SELECTED EXTRACT:
┄┄┄┄┄┄
Negative-Rates Bite: Bundesbank Fears Financial Stability Risks, Moody's Downgrades Outlook For German Banks
Authored by Nick Corbishley, for WOLF STREET,
Yield-starved banks expanded lending to “relatively high-risk businesses” and to the property sector, as the Bundesbank considers house prices in many cities overvalued by 15% to 30%.
The “risks to financial stability have continued to build up in Germany,” the Bundesbank warns in its Financial Stability Report, published this week. One major risk highlighted by the central bank is that Germany’s current economic slowdown — the result largely of “unfavourable external economic developments” — could turn into an “unexpected economic downturn”.
The country’s export-led economy has barely grown in the last five quarters as global trade has slowed. If the situation gets much worse, it could trigger a “deterioration in the debt sustainability of enterprises and households,” which in turn could lead to cascading loan defaults and credit write-downs.
Many yield-starved banks have significantly expanded their lending to “relatively high-risk businesses” while simultaneously reducing their provisions against losses on lending. As the Bundesbank puts it, “there are signs that banks’ lending portfolios now include a higher share of enterprises whose credit ratings could deteriorate the most in the event of an economic downturn.”
┄┄┄┄┄┄
SUPPLIED INFORMATION:
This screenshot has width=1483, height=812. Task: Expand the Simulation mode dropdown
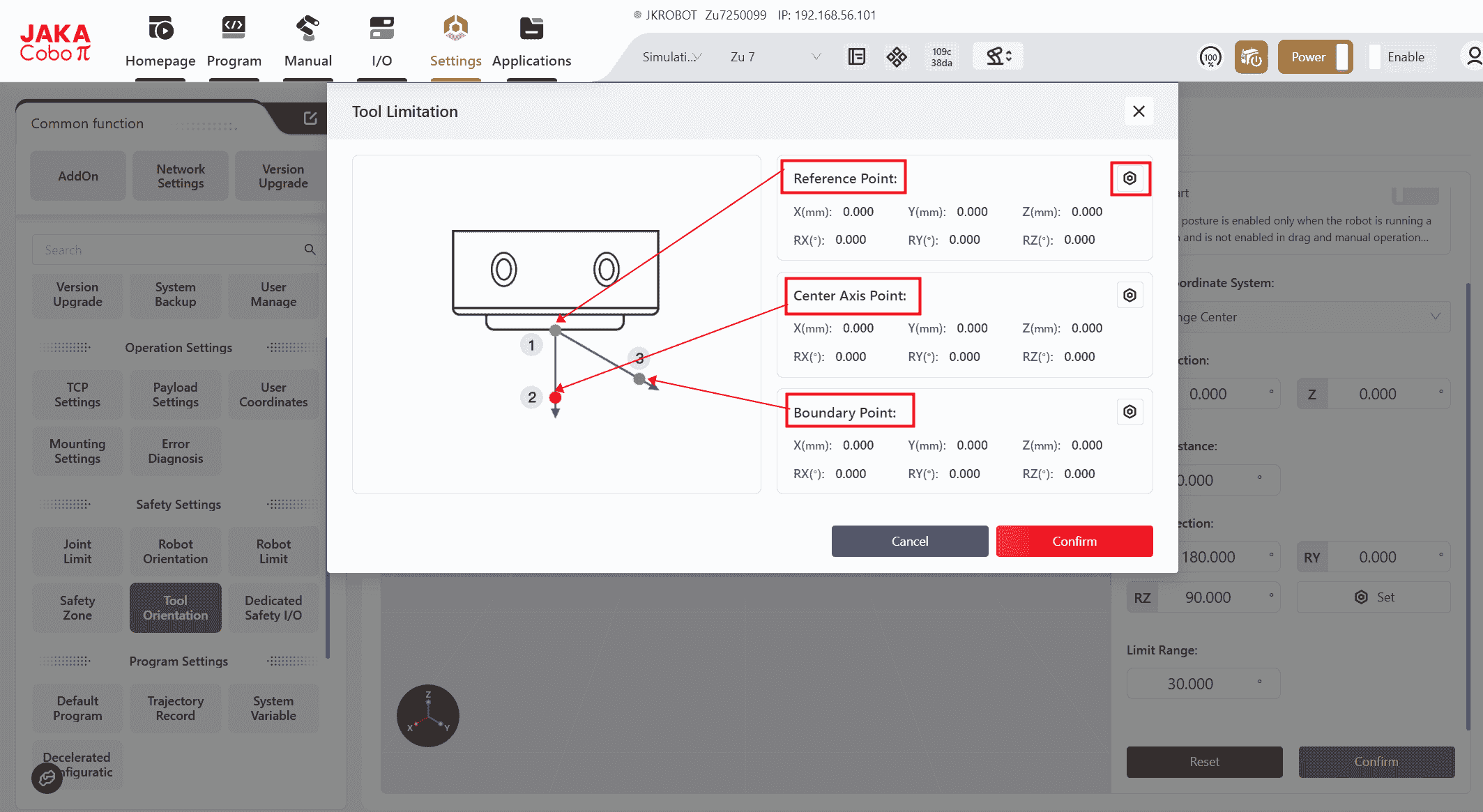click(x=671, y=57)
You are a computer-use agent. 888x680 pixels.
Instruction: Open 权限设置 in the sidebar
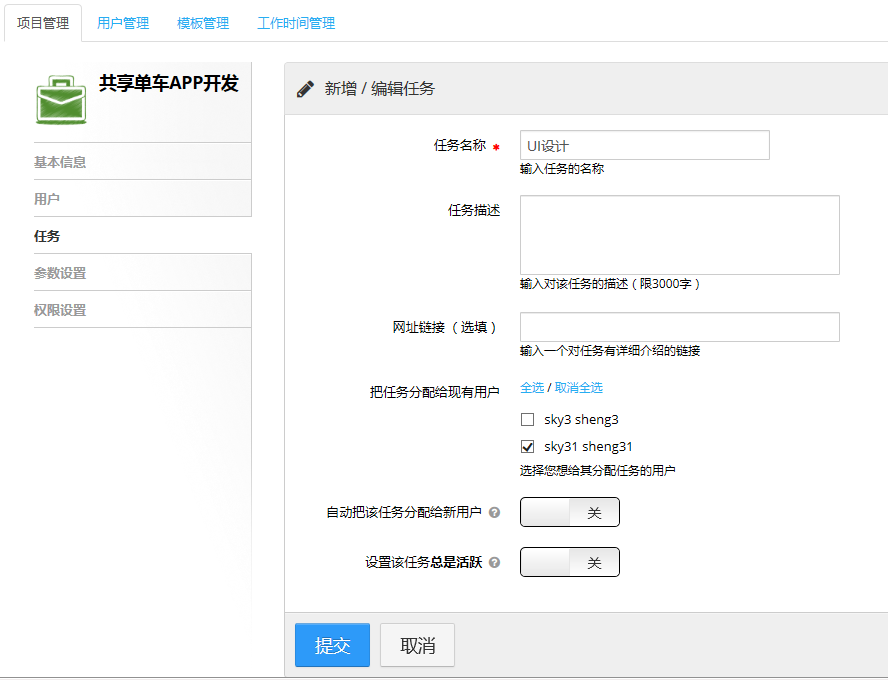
┄┄┄┄┄┄
SET TASKS:
**1)** Please list every organization named in the article on German banks, including its title and byline.
**2)** From the article on German banks, quote the passage starting at "Negative-Rates Bite: Bundesbank" and ending at "15% to 30%.".
**3)** Answer these questions from the article on German banks:
(a) By what range does the Bundesbank consider house prices in many cities overvalued?
(b) For how many quarters has Germany's export-led economy barely grown?
(c) In which publication does the Bundesbank issue its warning about risks to financial stability?

RESPONSES TO THE TASKS:
**1)**
Bundesbank
Moody's
WOLF STREET

**2)**
Negative-Rates Bite: Bundesbank Fears Financial Stability Risks, Moody's Downgrades Outlook For German Banks
Authored by Nick Corbishley, for WOLF STREET,
Yield-starved banks expanded lending to “relatively high-risk businesses” and to the property sector, as the Bundesbank considers house prices in many cities overvalued by 15% to 30%.

**3)**
(a) 15% to 30%
(b) Five
(c) Its Financial Stability Report